In 1946 Erith opened an office in Ipswich, moving it to Dedham in 1958. His architecture ranges from cottages and small houses to public buildings such as the Library and quadrangle at Lady Margaret Hall, Oxford (1959–1963), Jack Straw's Castle on Hampstead Heath (1963) and the New Common Room Building at Gray's Inn (1971). Major work includes 15,17 and 19, Aubrey Walk, London W8 (1951), The Pediment, Aynho, Northamptonshire, and its garden buildings (1956–73), the Provost's Lodgings at the Queen's College, Oxford (1958), and the Folly in Herefordshire (1961).

His larger country houses are Bentley, Sussex (1960–71), Wivenhoe New Park, Essex (1962), and King's Walden Bury, Hertfordshire (1969). The best known of his many restorations was the reconstruction of Nos 10 and 11 and complete rebuilding of No. 12, Downing Street (1959–63). He also remodelled numerous houses including Morley Hall, Wareside, Hertfordshire (1955), Wellingham House, Ringmer, Sussex (1955–71), Hunton Manor, Hampshire (1962), and Shelley's Folly, Cooksbridge, Sussex (1968).

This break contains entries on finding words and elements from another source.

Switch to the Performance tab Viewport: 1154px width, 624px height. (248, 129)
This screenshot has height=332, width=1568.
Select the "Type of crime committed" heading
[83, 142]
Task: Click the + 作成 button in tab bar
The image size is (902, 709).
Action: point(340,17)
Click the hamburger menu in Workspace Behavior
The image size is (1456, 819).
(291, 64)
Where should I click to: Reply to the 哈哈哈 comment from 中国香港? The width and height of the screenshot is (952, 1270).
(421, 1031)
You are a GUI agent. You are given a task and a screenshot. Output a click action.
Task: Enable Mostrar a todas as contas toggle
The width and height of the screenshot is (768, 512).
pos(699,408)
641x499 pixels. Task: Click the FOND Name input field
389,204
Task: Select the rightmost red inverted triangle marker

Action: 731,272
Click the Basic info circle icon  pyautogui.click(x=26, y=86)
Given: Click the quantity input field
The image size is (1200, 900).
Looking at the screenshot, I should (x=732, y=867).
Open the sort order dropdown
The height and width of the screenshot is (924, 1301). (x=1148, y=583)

After Erith's death in 1973, his partner Quinlan Terry carried on his practice (now Quinlan Terry Architects).

== Draughtsmanship ==

That Erith was an outstanding draughtsman is seen in his sketchbooks, working drawings and designs for the many competitions he entered in his early years. His fine drawings were regularly exhibited at the Royal Academy Summer Exhibitions. These showed many of his most important commissions, as well as unexecuted schemes such as a Factory, Warehouse, Offices etc. at Ipswich (1948), a House in Devonshire to be called the Redoubt for Mr Freeman (1949) and Variation on a theme by Palladio: Design for a Church in Italy (1952).

From 1962 onwards Erith’s designs were regularly exhibited at the RA in the form of linocuts by Quinlan Terry, who became his pupil in 1962 and subsequently his partner.